8. Il résulte de ce qui précède que M. D n'est pas fondé à demander l'annulation de la décision portant obligation de quitter le territoire français prise à son encontre le 25 janvier 2023.
En ce qui concerne la légalité de la décision prononçant une interdiction de retour sur le territoire français :
9. Eu égard à ce qui précède, le moyen tiré de ce que la décision prononçant une interdiction de retour sur le territoire français pour une durée de deux ans serait dépourvue de base légale à raison de l'illégalité de la décision portant obligation de quitter le territoire français doit être écarté.
10. Il résulte de ce qui précède que les conclusions de M. D tendant à l'annulation de la décision prononçant à son encontre une interdiction de retour sur le territoire français d'une durée de deux ans doivent être rejetées.
11. Il résulte de tout ce qui précède que les conclusions à fin d'annulation de M. D doivent être rejetées. Il en va de même, par voie de conséquence, de ses conclusions présentées au titre de l'article L. 761-1 du code de justice administrative et de l'article 37 de la loi du 11 juillet 1991.
D E C I D E :
Article 1er : La requête de M. D est rejetée.

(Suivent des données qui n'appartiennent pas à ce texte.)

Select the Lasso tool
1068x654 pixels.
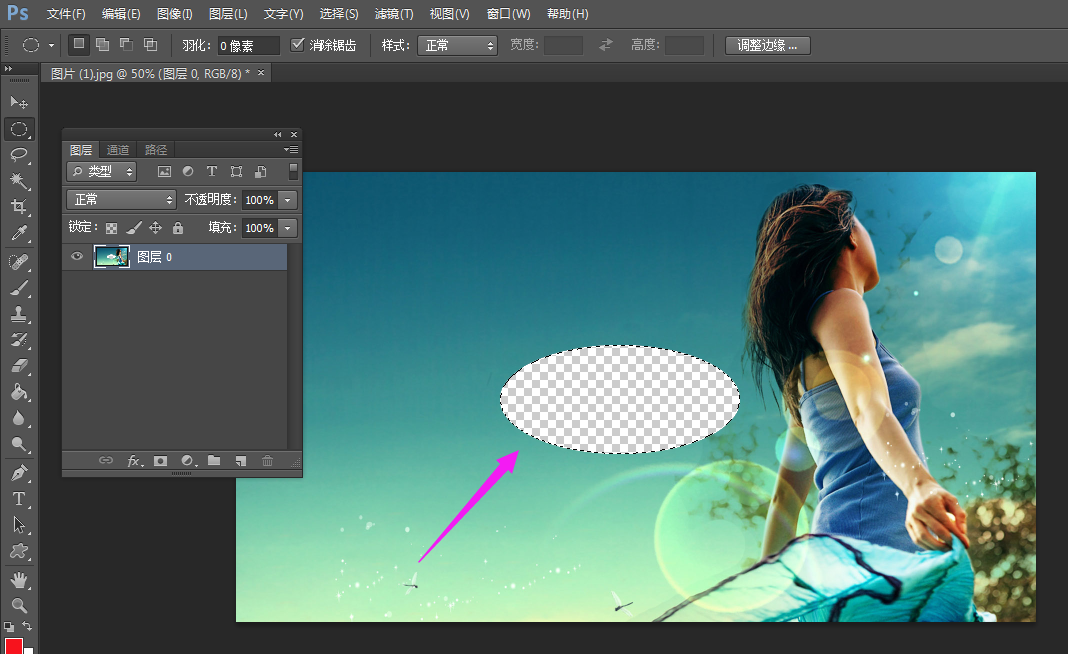pyautogui.click(x=19, y=154)
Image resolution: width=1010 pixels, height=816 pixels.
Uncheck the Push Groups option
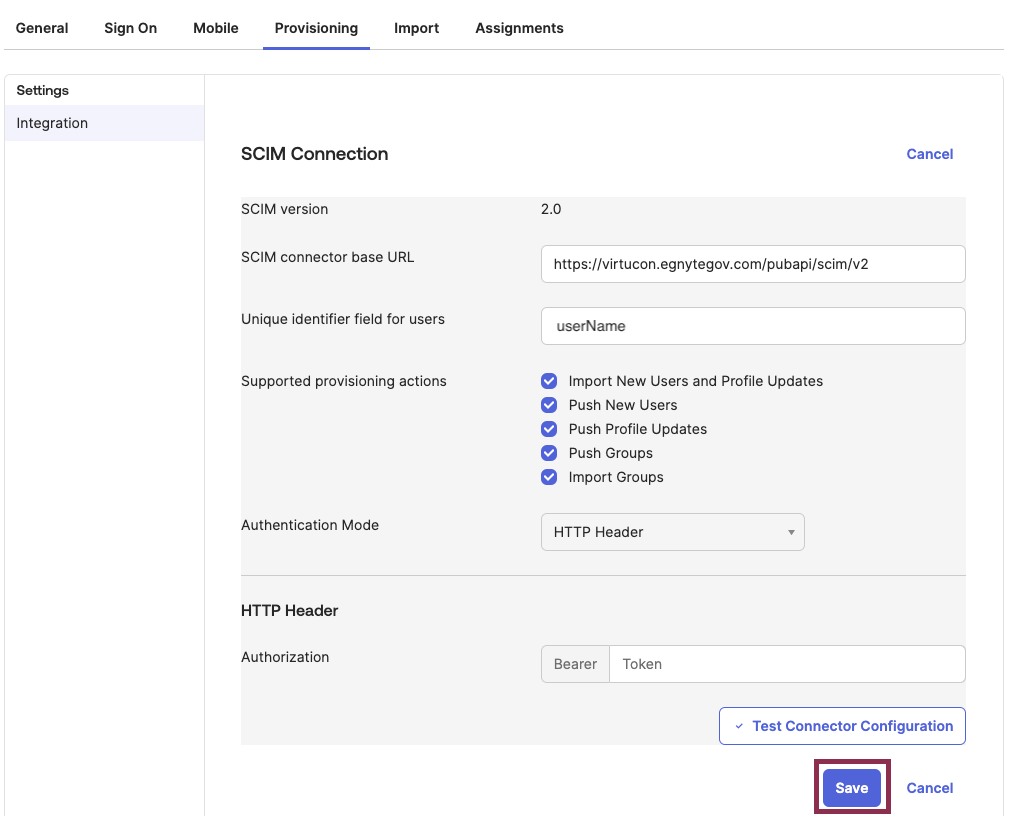548,453
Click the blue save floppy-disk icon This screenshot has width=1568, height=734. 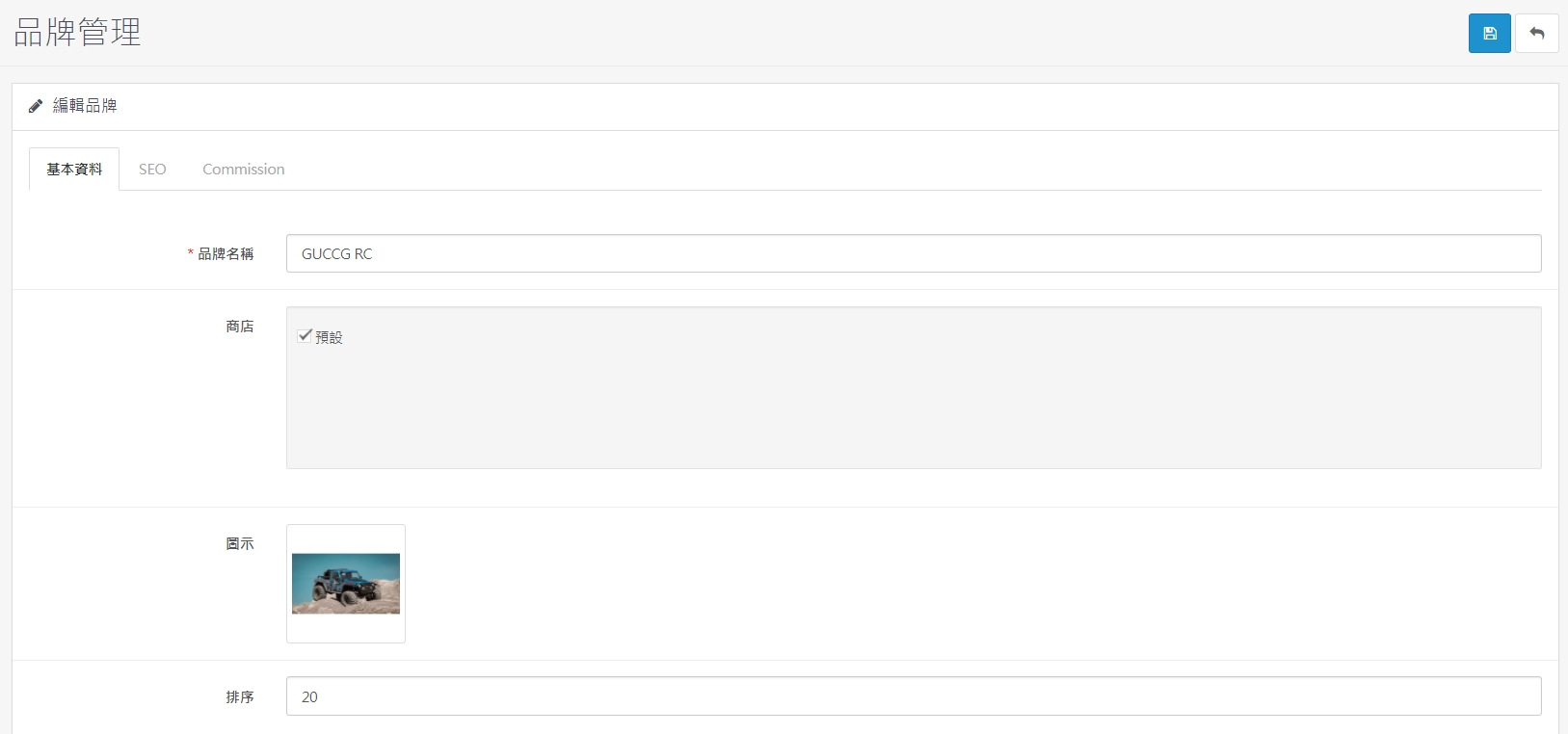click(1489, 34)
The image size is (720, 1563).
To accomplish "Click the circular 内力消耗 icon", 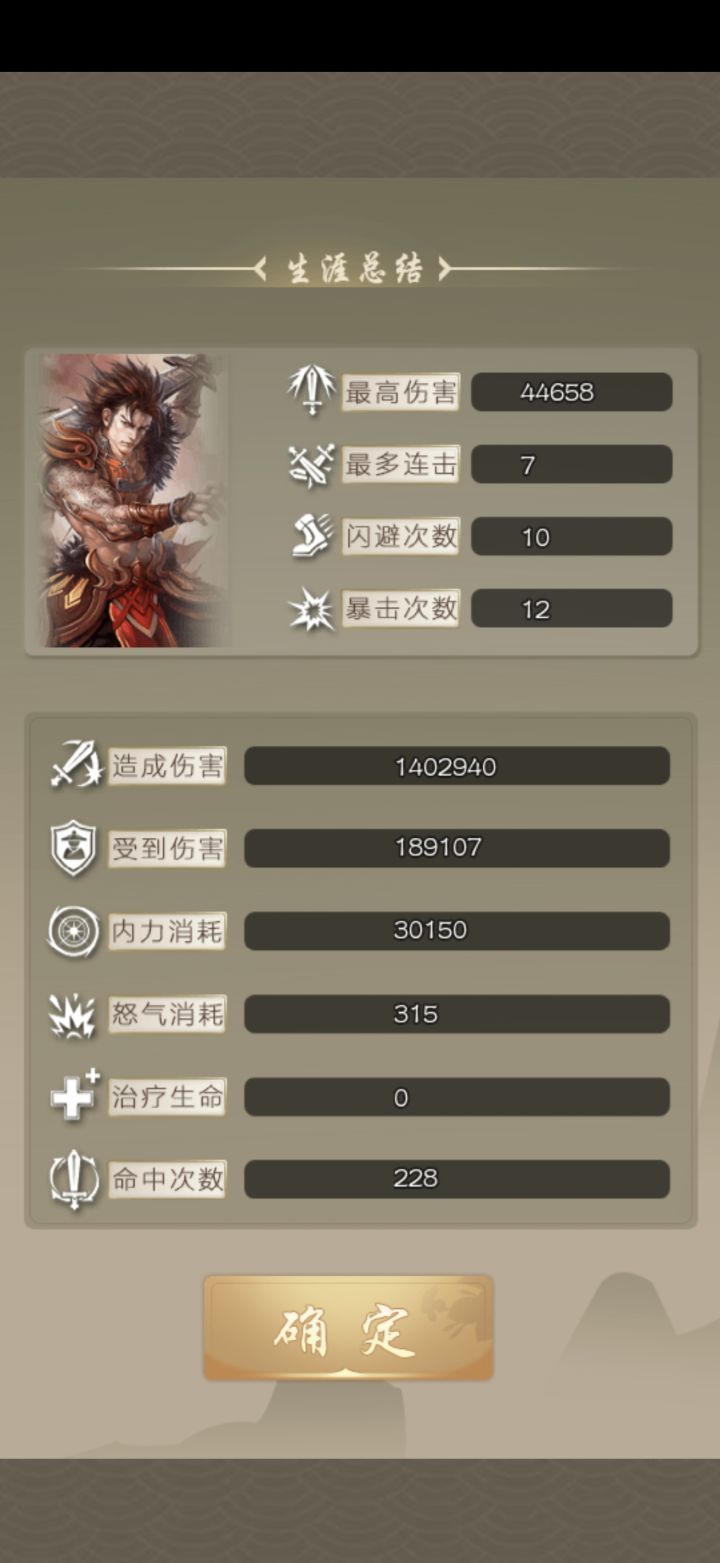I will pyautogui.click(x=74, y=932).
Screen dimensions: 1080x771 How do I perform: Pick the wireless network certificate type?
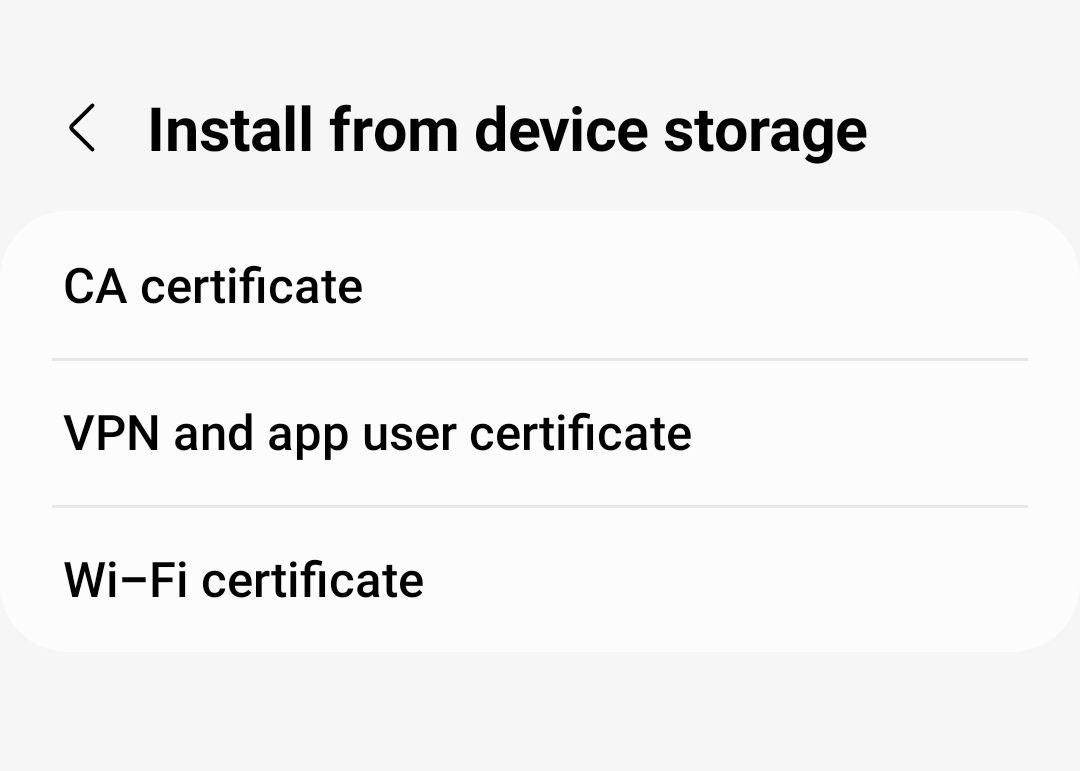pyautogui.click(x=243, y=580)
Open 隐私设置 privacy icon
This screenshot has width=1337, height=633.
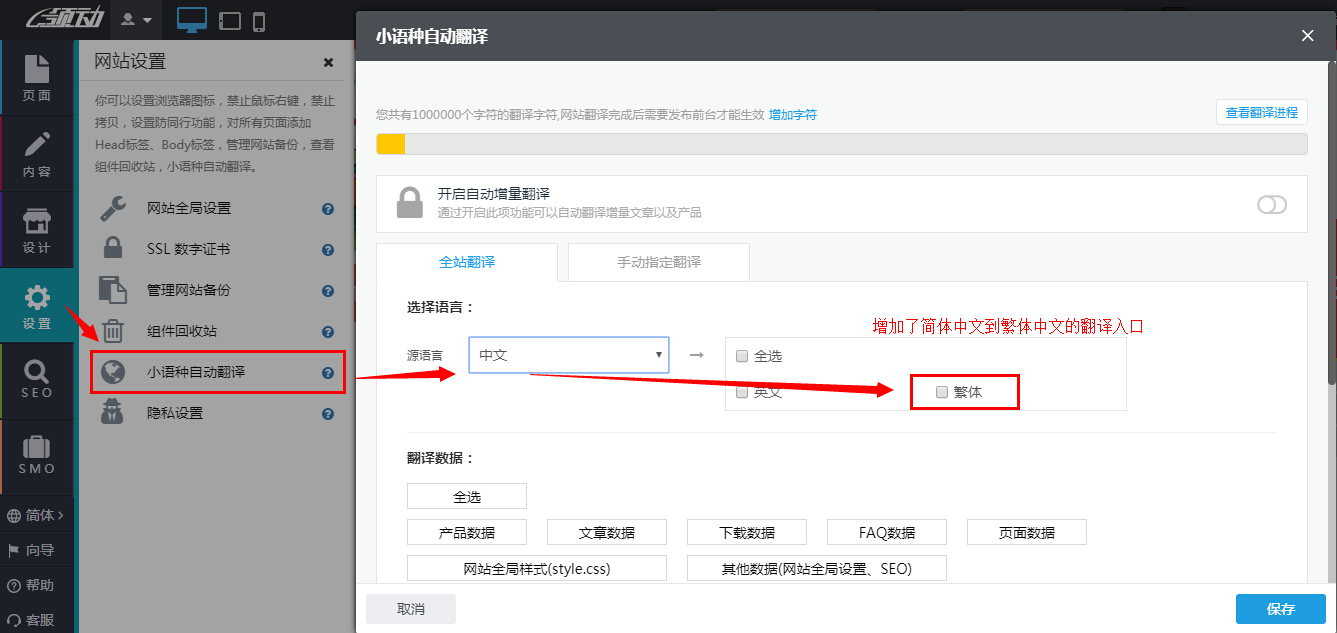[x=113, y=413]
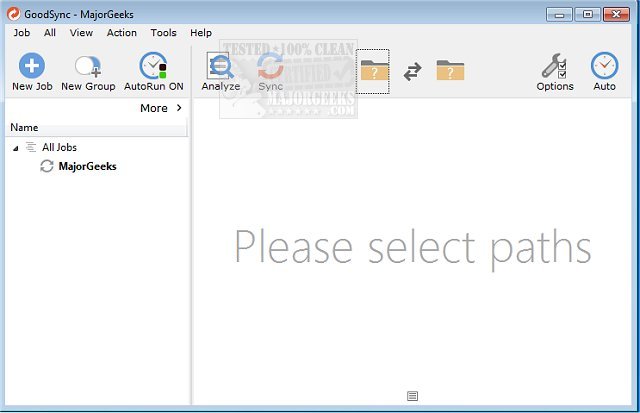The width and height of the screenshot is (640, 413).
Task: Open the Help menu
Action: pyautogui.click(x=201, y=33)
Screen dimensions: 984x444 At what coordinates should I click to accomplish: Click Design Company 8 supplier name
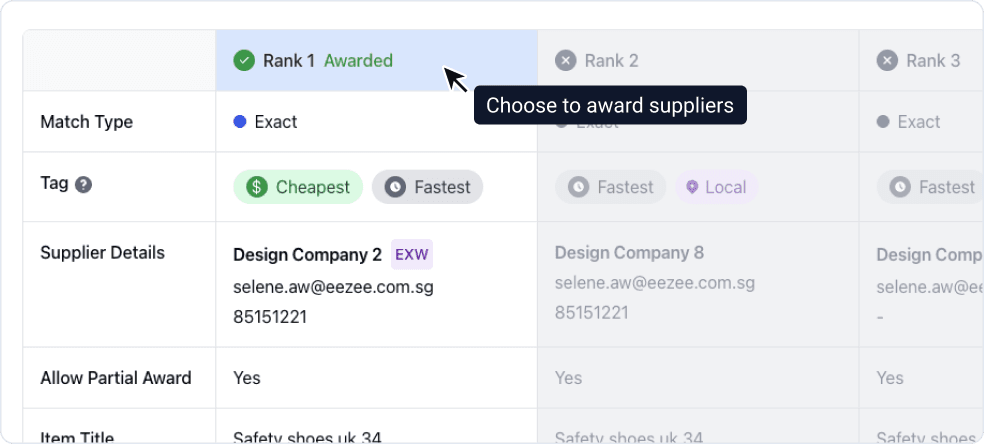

Article 2 : Le présent jugement sera notifié à M. B D et à la préfète du Val-de-Marne.
Copie en sera adressée au ministre de l'intérieur et des outre-mer.
Rendu public par mise à disposition au greffe le 31 mai 2024.
La magistrate désignée,
L. DUTOURLa greffière,
C. ROUILLARD
La République mande et ordonne à la préfète du Val-de-Marne en ce qui la concerne ou à tous commissaires de justice à ce requis en ce qui concerne les voies de droit commun contre les parties privées, de pourvoir à l'exécution de la présente décision.